Create opportunities to socialize with co-workers

When Zappos says they only hire people they want to spend time with, they are very serious about creating opportunities for those times to be had—inside and outside of work.

  • Managers and employees are encouraged to spend 10–20% of their time outside of work with their fellow employees and coworkers.

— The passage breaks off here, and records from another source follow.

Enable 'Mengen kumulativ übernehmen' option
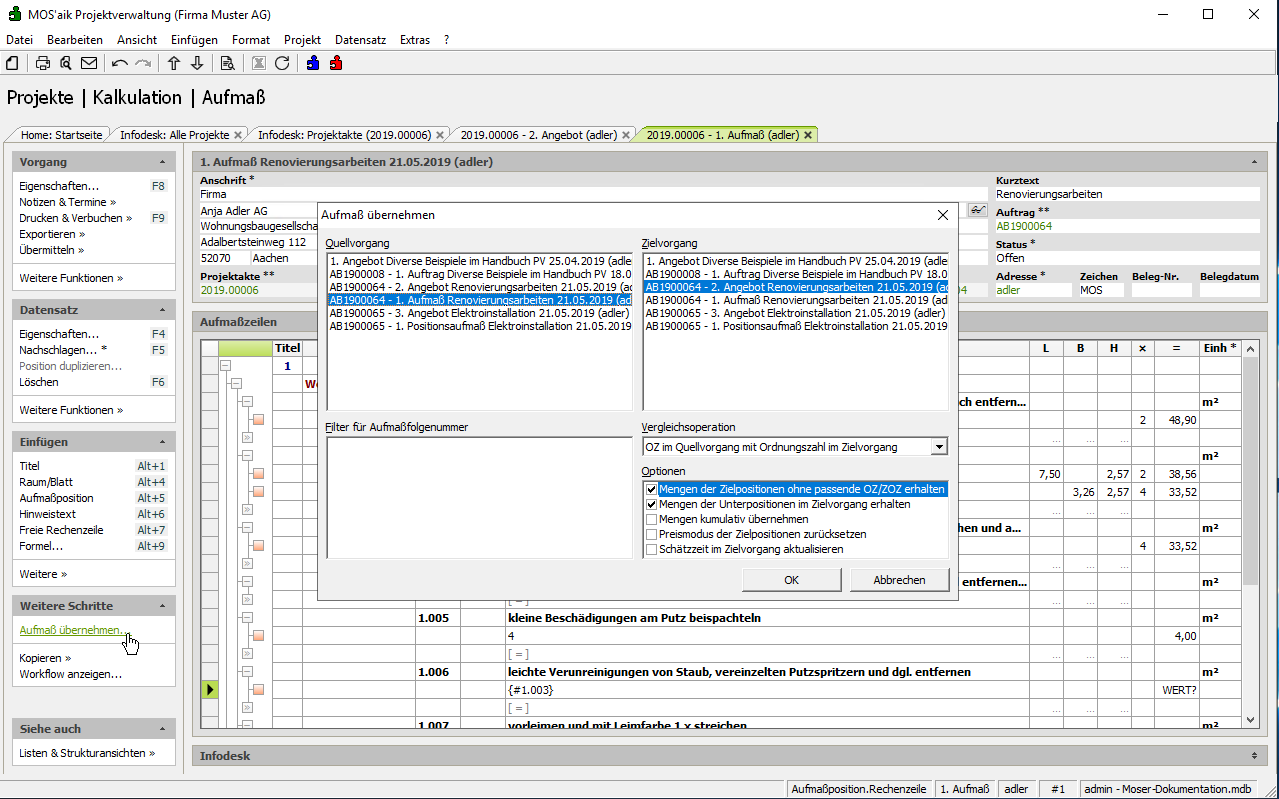 (652, 520)
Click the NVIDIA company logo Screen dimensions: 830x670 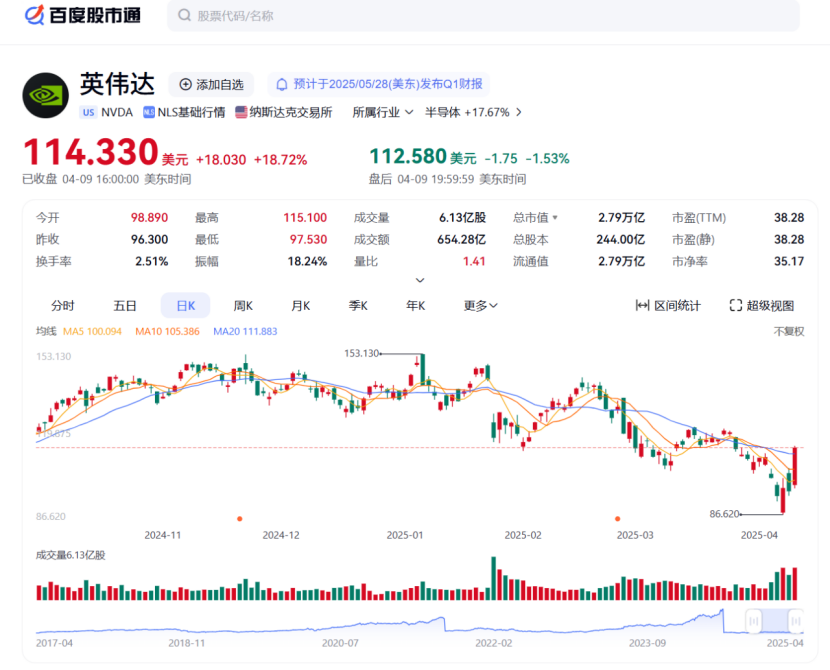(x=45, y=95)
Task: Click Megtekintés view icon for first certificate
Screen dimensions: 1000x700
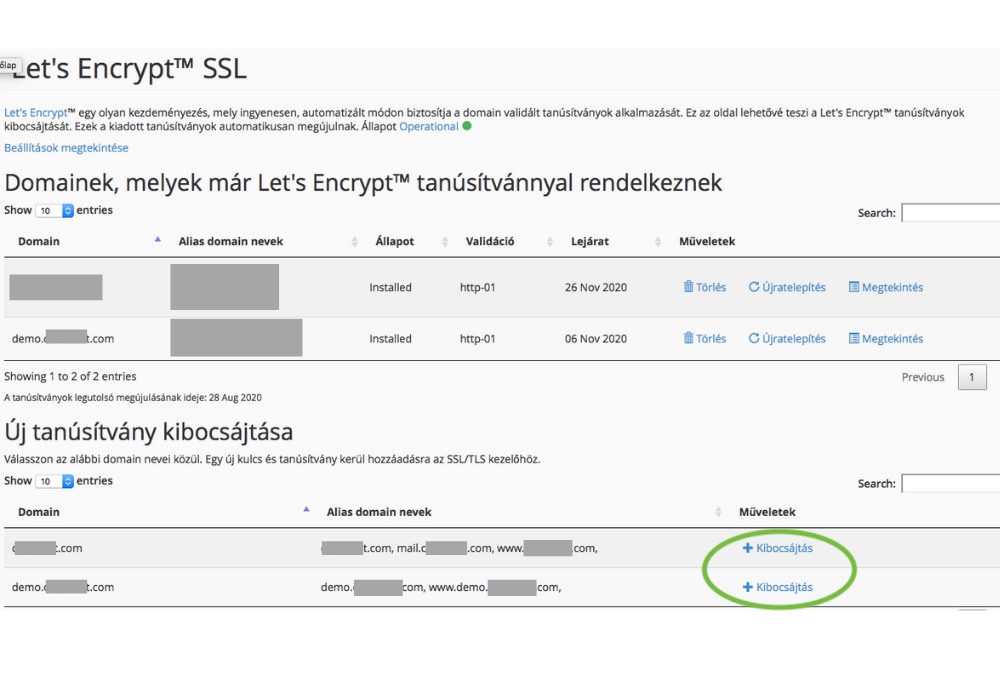Action: pyautogui.click(x=854, y=287)
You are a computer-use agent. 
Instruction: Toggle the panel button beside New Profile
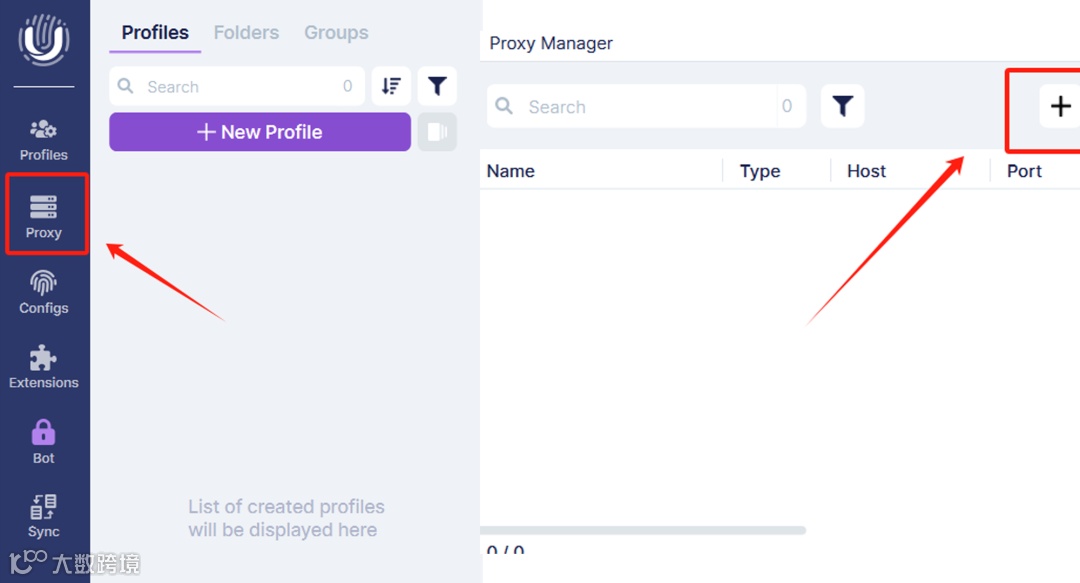[437, 132]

Happy hours, small team events, and BBQ's at a manager's home have ended up producing some of the company's best ideas.
  • Exits throughout the office were turned into 'emergency exits' in order to create one single point of entry and exit to increase chances of "serendipitous interactions."
  • Free lunches and snacks weren't created as a retention strategy but as an opportunity for everyone to sit down together as a community.

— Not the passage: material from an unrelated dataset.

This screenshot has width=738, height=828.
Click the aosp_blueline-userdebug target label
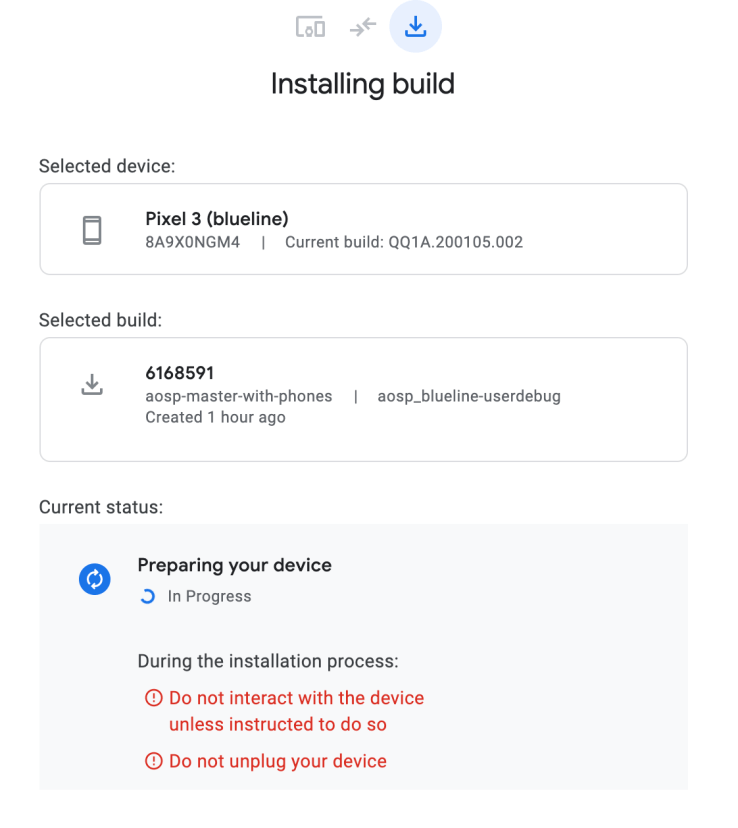click(x=469, y=396)
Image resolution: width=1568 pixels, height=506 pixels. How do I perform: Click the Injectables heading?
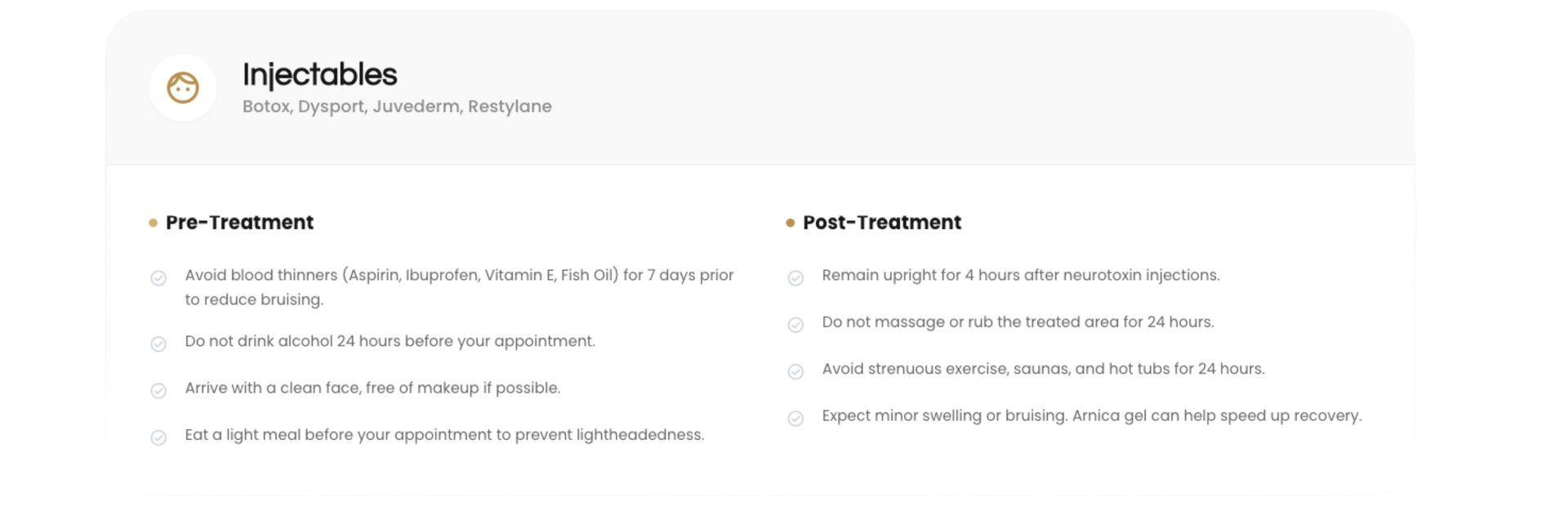coord(319,75)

Spend money on happiness, not on high salaries

Salaries at Zappos tend to be more towards the median level of competitive salaries, hovering around the 75th percentile. As Donavan Roberson, Zappos Insights Culture Evangelist, explains: “We invest that 25 percent difference into activities that build our culture. Some might say that we are taking a hit in salary, but we are building a culture dedicated to the happiness of our people. When a person’s life comes to an end, that person doesn’t look back and think, ‘Okay, how much money did I make per year?’ The person is thinking, ‘How was my life; how was my every day; how much did I enjoy my job; what did I accomplish; what did I learn?’ These are the things that are much more important to people than salary.”

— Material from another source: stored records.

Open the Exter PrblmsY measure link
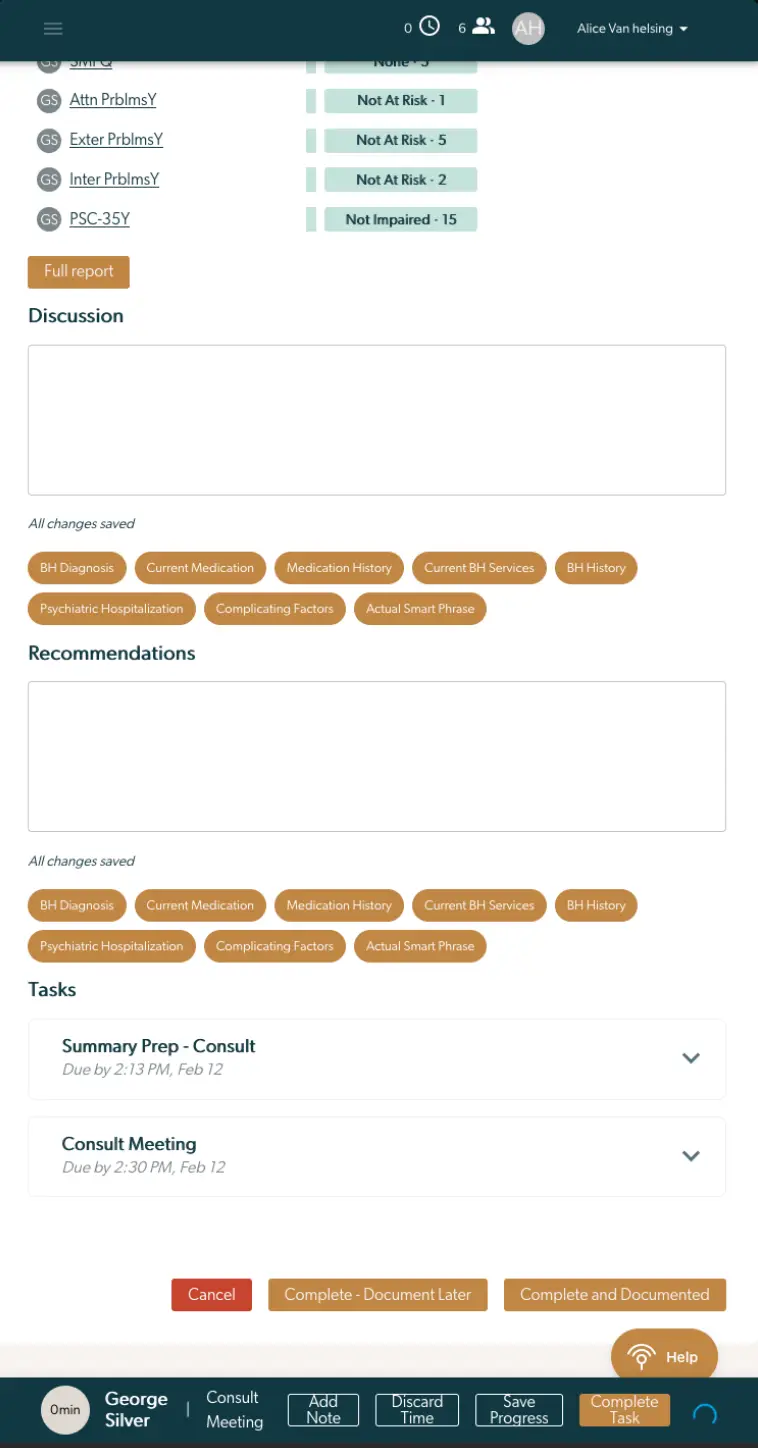 point(116,140)
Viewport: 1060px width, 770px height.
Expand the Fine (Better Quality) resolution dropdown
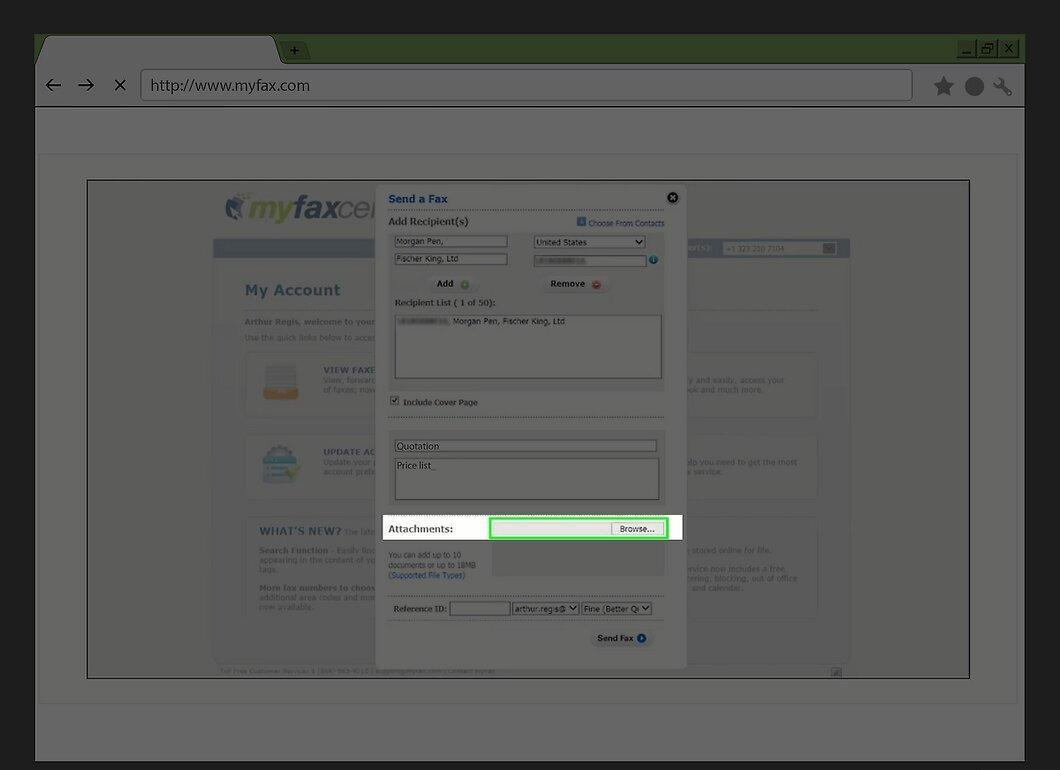pyautogui.click(x=617, y=608)
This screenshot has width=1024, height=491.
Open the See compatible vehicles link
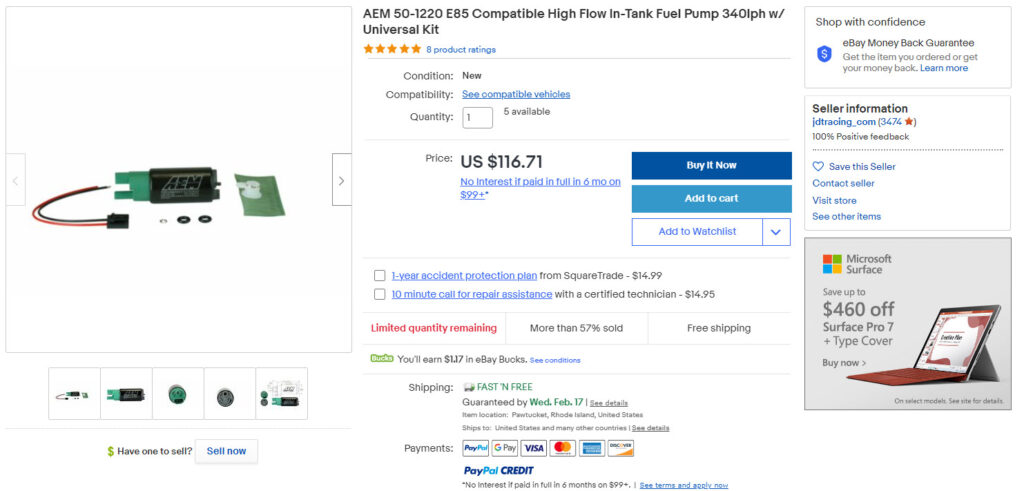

Have fun without breaking the bank

Fun doesn't have to cost a lot. While Zappos does have extravagant parties and brings the occasional camel into the office, they also have fun with the tightest of budgets. The Zappos full-time team of Fungineers are always looking for simple ways to break up the day and bring happiness to their coworkers with:

  • Marshmallow Peep diorama contests
  • Minute-to-Win-It competitions where participants have a minute to complete some type of challenge like eating Oreos or shaking ping pong balls out of empty tissue boxes that are tied around their bottoms
  • Homemade carnival game events
  • Office Nerf gun wars
  • Parking lot water gun fights
  • Weird talent shows that gives everyone an opportunity to have their moment of glory
  • Zappos Idol karaoke competitions
  • Mardi Gras parades where each department is given a big cardboard box and $25 to make a float
  • Bald & Blue days when Zapponians shave each other's heads or dye their hair blue to raise money for a charity

Reward punctuality and perfect attendance

Zappos created the Panda program in order to combat unscheduled absenteeism and also to reward call center staff who have perfect attendance with additional time off. The program works like this:

  • Employees receive one point for every day they miss or come in late.
  • At the end of a predetermined period, employees with zero points are given a certain number of paid hours off.
  • The hours are accrued over time and can be used as entire vacation days.
  • Employees can use their vacation days without affecting their score.

Encourage nap time at work

Four massage chairs surrounded by a giant fishbowl await employees in the official Zappos Nap Room Aquarium. Zapponians can use this room on breaks, at lunch, or anytime they can't keep their eyes open. While it may seem like a perk to just attract millennials, studies show a 10 to 20-minute nap at work actually increases creativity, intelligence, alertness, memory retention, and performance.

See how Zapponians sleep with the fishes, literally.

Provide benefits of convenience

To cut down on the amount of errands and tasks their employees have to do on the weekend, Zappos brings in outside service providers to help. Employees drop off their car keys or dry cleaning at the front desk in the morning and by the time they are done with work their clothes are clean and their cars have had an oil change. Employees pay a discounted rate for these services, making the cost to Zappos little to nothing.